Необычный почтальон достал из-под крыла пакет, отдал его мне и улетел.

В посылке оказалась плитка шоколада, билет на поезд и записка, гласившая: «Дорогая Сказочница, если Вам интересна история о том, как появился этот шоколад, приезжайте к нам в городок. С уважением, шоколадных дел мастер Маркелл». «Удивительно! Необычно! Интересно! – подумала я и, разломив плитку, положила в рот кусочек. Шоколад оказался слегка соленым, что совершенно не портило его вкус. «Надо ехать», - решила я и вскоре сидела в поезде, который вез меня навстречу сказке.

Городок, в котором жил мастер Маркелл, оказался небольшим, но очень уютным. В окне вагона проплывали разноцветные одноэтажные домики, утопающие в зелени, виднелись красивые, ухоженные клумбы и пышно цветущие кустарники.

И только один дом выглядел мрачно и неприглядно: словно кто-то облил его черной краской или поджег стены, когда-то окрашенные в розовый цвет. Около него стояло сухое, давно умершее дерево, тянущее к небу корявые ветви, будто моля его о чем-то. «Похоже, что здесь есть тайна и, явно, недобрая», - подумала я и тут же забыла о странном доме, залюбовавшись на белоснежный, стремящийся к небу собор с золотыми, горящими на солнце куполами. Собор располагался на центральной площади, в центр которой, словно лучи, сходились улицы. Повсюду виднелись вывески кафе и кондитерских.

Наконец поезд остановился. «Город Шоколадников», - было написано на здании вокзала. «Куда же мне идти? Где искать мастера Маркелла?» - растерялась я, но мое беспокойство оказалось напрасным. Навстречу мне спешил невысокого роста старичок, одетый в сюртук старинного покроя. Длинная белоснежная борода развевалась за спиной. На его плече сидел мой знакомый грач.

- Вы Сказочница? – закричал старик издалека.

- Да! - В подтверждение своих слов я улыбнулась самой сказочной улыбкой.

- Теперь я вижу, что это Вы! – старичок обнял меня и троекратно расцеловал. – Добро пожаловать! Я мастер Маркелл. А это мой друг и помощник Сахарок, - представил он крылатого почтальона.

«Необычное имя для птицы», - подумала я.

- Наш грач любит сахар, - пояснил мастер Маркелл, и, увидев мое изумленное лицо, рассмеялся:

- Не удивляйтесь, иногда я читаю мысли.

- Мастер может читать мысли людей, животных, птиц и цветов. Но только хорошие, - сообщил Сахарок, опередив мой вопрос.

- Не будем терять время! – старичок схватил меня за руку и помчался в сторону открытой коляски с впряженным в неё осликом.

Мы уселись в нее. Сахарок занял место возницы, что-то чирикнул и ослик тронулся.

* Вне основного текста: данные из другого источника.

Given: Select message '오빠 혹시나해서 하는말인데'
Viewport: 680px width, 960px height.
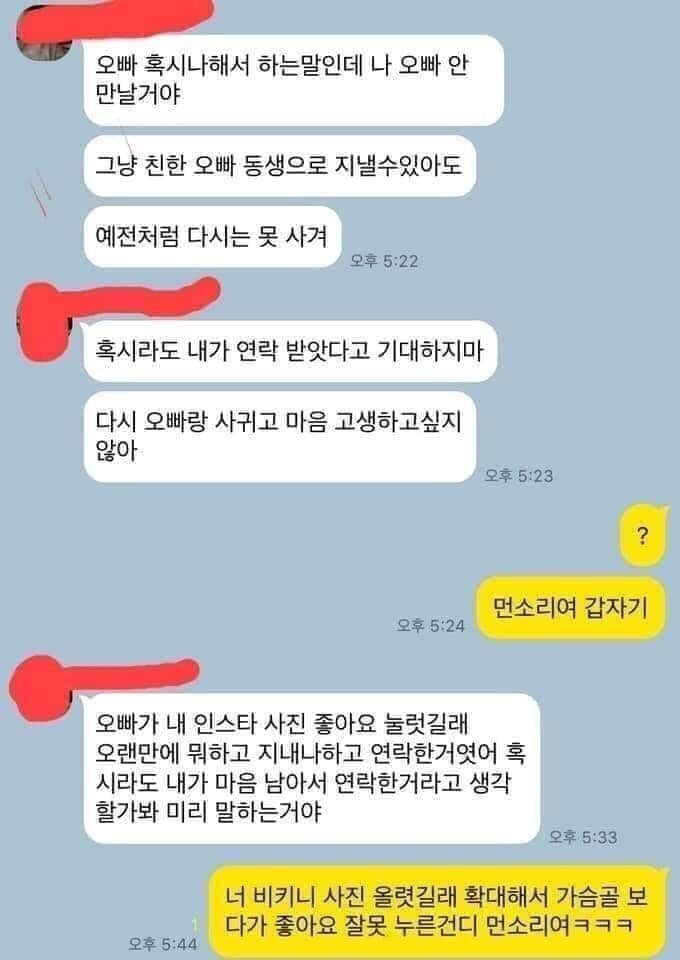Looking at the screenshot, I should (x=294, y=80).
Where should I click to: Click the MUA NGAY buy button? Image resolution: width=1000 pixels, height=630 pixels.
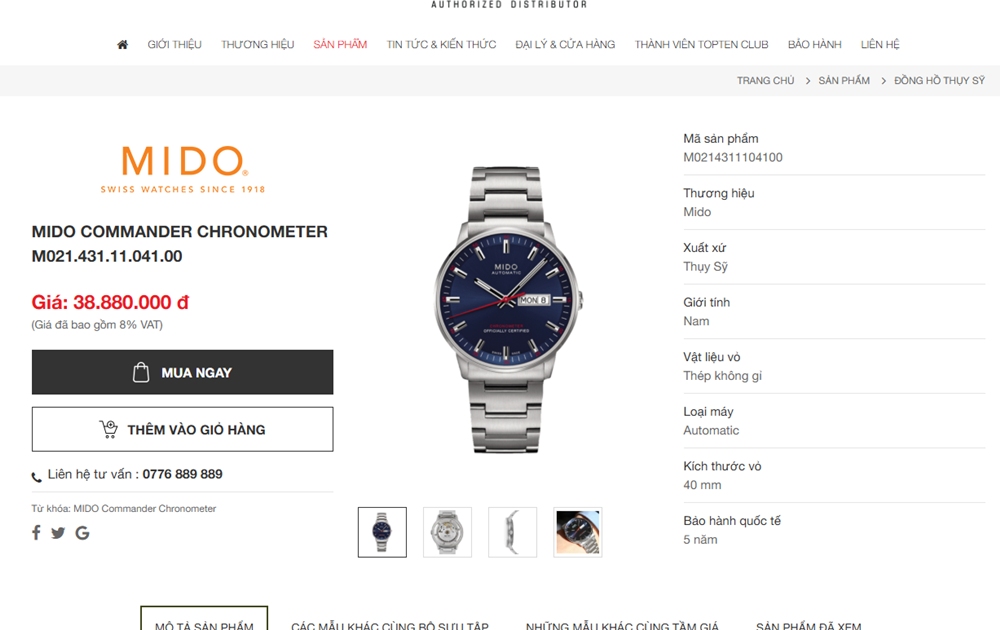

- Заметили ли Вы, что наш город не похож на другие города? И это очень важно, ведь сегодня злые силы стремятся обезличить весь мир: города, страны и, что самое страшное, людей, – заговорил мастер Маркелл. – Когда-то в молодости я знал одного сказочника, который говорил: «Бойтесь одинаковых человечков!». Тогда я не мог представить, насколько он прав. Безликой массой легко управлять, - продолжал мастер Маркелл. – Но Бог создал людей не похожих друг на друга. Каждому Он дал свой талант, свой дар. Один пишет стихи, другой – музыку, кто-то любит и умеет наводить чистоту, у кого-то красивый голос, кто-то вкусно готовит, пишет добрые сказки, иной умеет жалеть. У одного - талант учить детей, другого Бог наградил любящим сердцем. Да, да! Умение любить – тоже талант и, как любой дар, его надо отдавать людям, иначе можно с ним расстаться навсегда. «Твое только то, что ты отдал», - сказал один великий мудрец. У большинства жителей нашего города есть талант к созданию прекрасных и добрых вещей и, конечно же, шоколада.

Пока мастер Маркелл говорил, часы на вокзальной башне пробили полдень, и на улицах появилось множество народа. Переговариваясь и смеясь, люди расходились по кондитерским и кафе.

- Начался обеденный перерыв, - предварил мой вопрос мастер. - В нашем городке работают две небольшие фабрики: на одной делают упаковку для сладостей, на другой – изготавливают их по старинным рецептам. Кроме фабрик, у нас имеется множество кондитерских. Их владельцы делают сладости сами. Это кафе, - он указал на увитый плющом домик, славится молочным шоколадом, то – он махнул рукой в сторону соседнего дома - горьким, следующее – ромовым. В нашем городе изготавливают более пятидесяти видов шоколада, но самый вкусный шоколад у Софии. Именно ее история связана с соленым шоколадом.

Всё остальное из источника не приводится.